◆ **DATA**:

# # # # # # #

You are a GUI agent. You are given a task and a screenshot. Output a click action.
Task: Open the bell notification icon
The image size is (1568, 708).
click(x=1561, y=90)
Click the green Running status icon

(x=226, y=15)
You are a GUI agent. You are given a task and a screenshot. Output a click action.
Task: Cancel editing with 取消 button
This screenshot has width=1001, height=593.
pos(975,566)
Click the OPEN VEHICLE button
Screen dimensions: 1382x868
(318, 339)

# # # # # # #

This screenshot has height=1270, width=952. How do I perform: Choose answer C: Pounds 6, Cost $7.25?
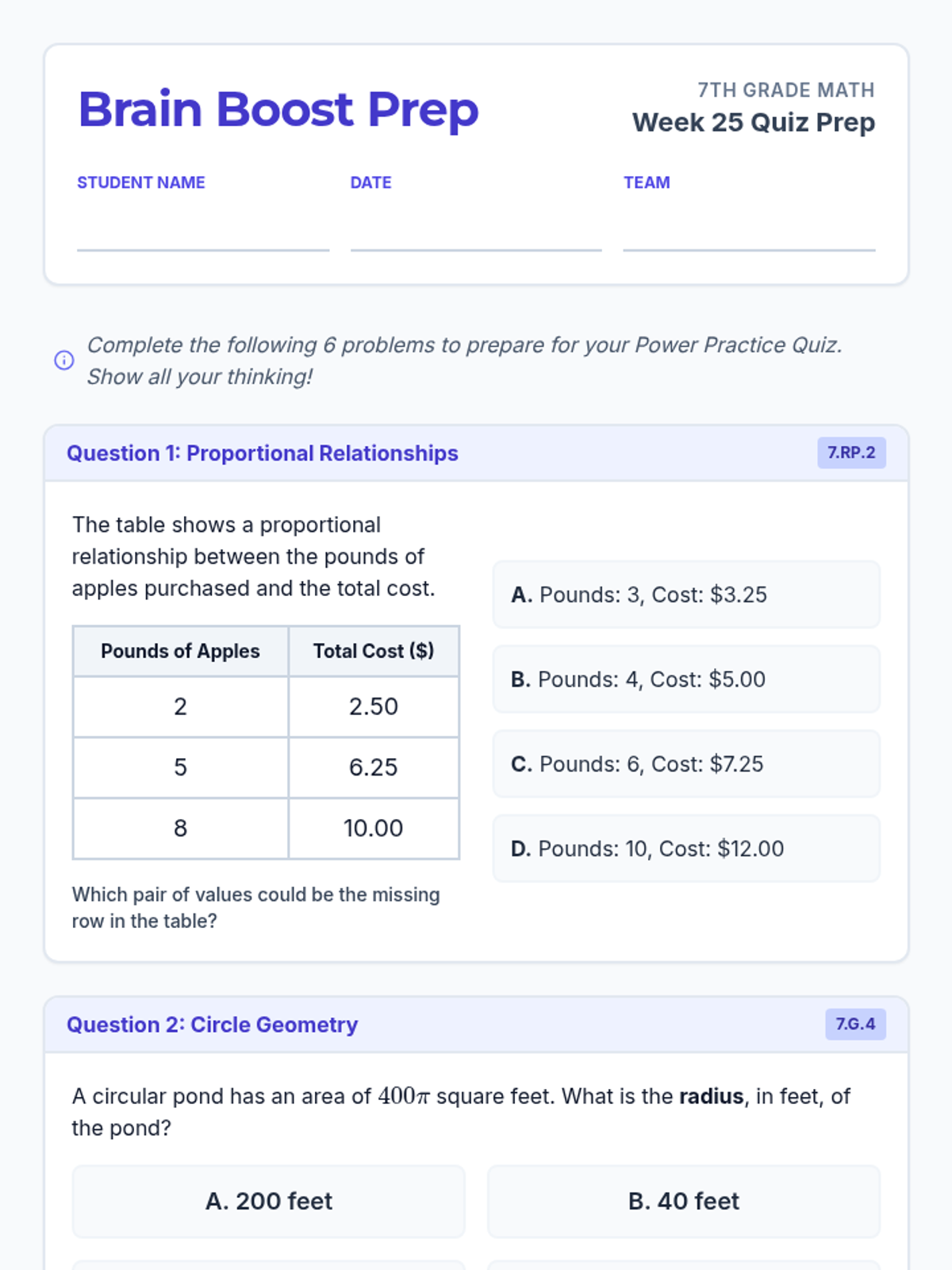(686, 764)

# # # # # # #

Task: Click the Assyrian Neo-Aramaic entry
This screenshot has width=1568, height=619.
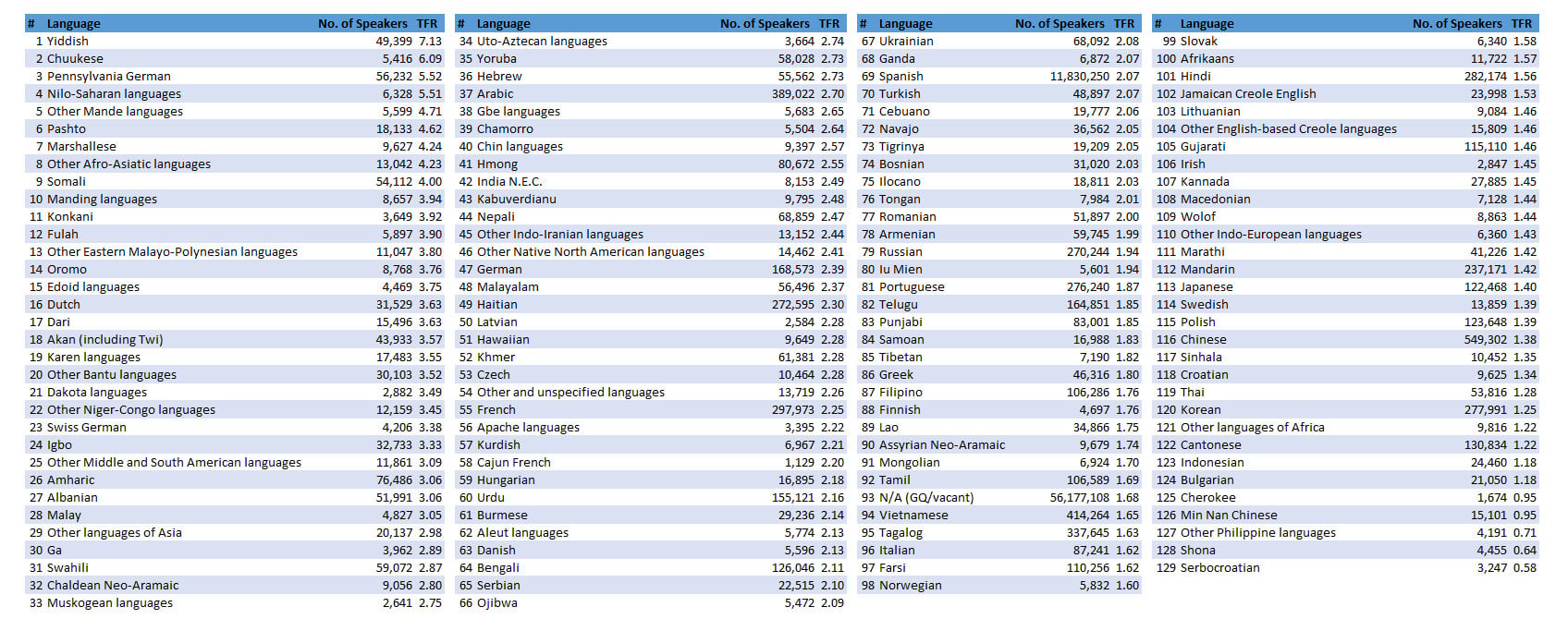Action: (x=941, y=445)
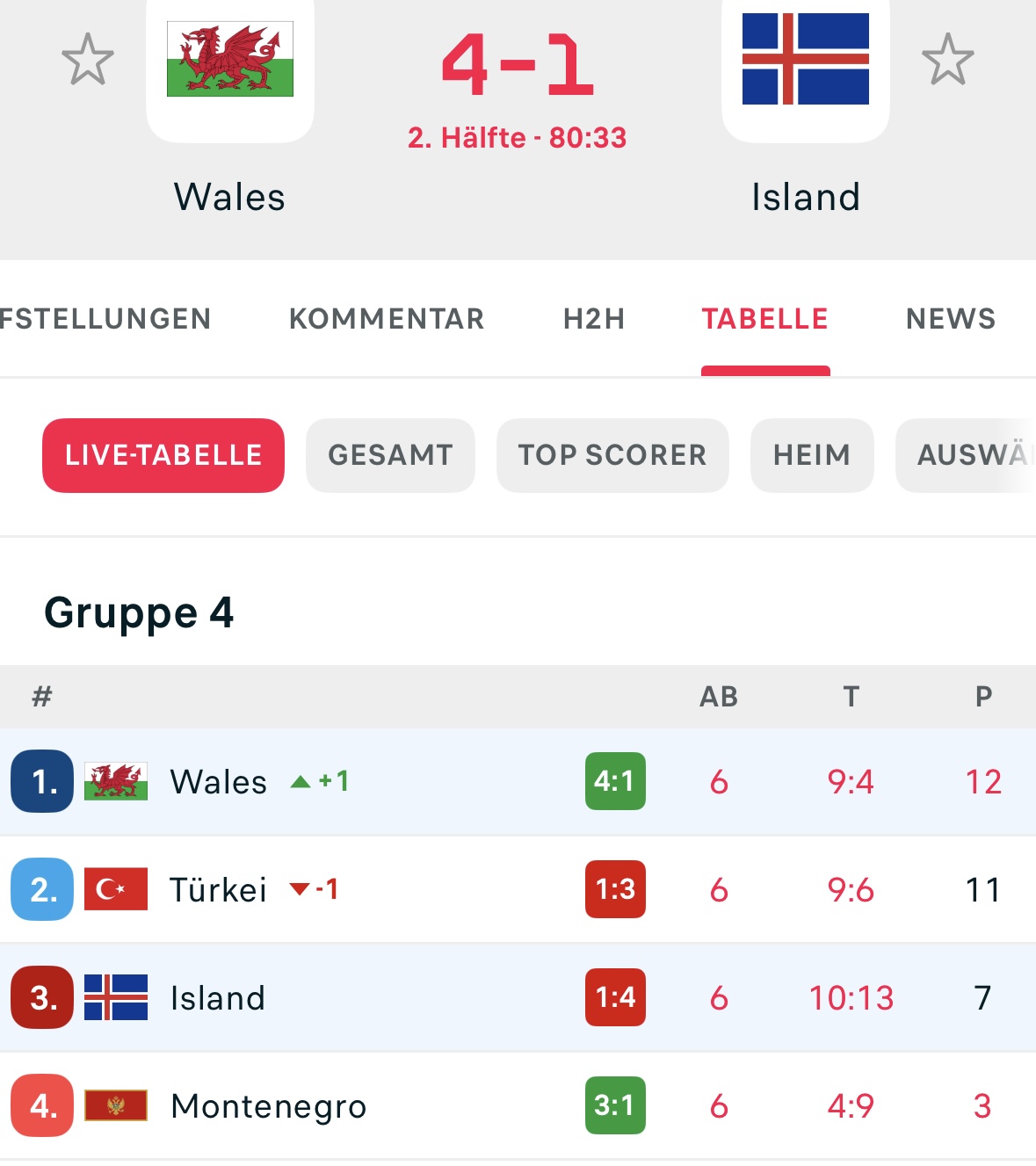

# # # # # # #

◆ **BRIEF**:
Scan the records above and show every line in which the word "button" occurs.

◆ **RESULT BELOW**:
Task: Cancel editing with 取消 button
Click the OPEN VEHICLE button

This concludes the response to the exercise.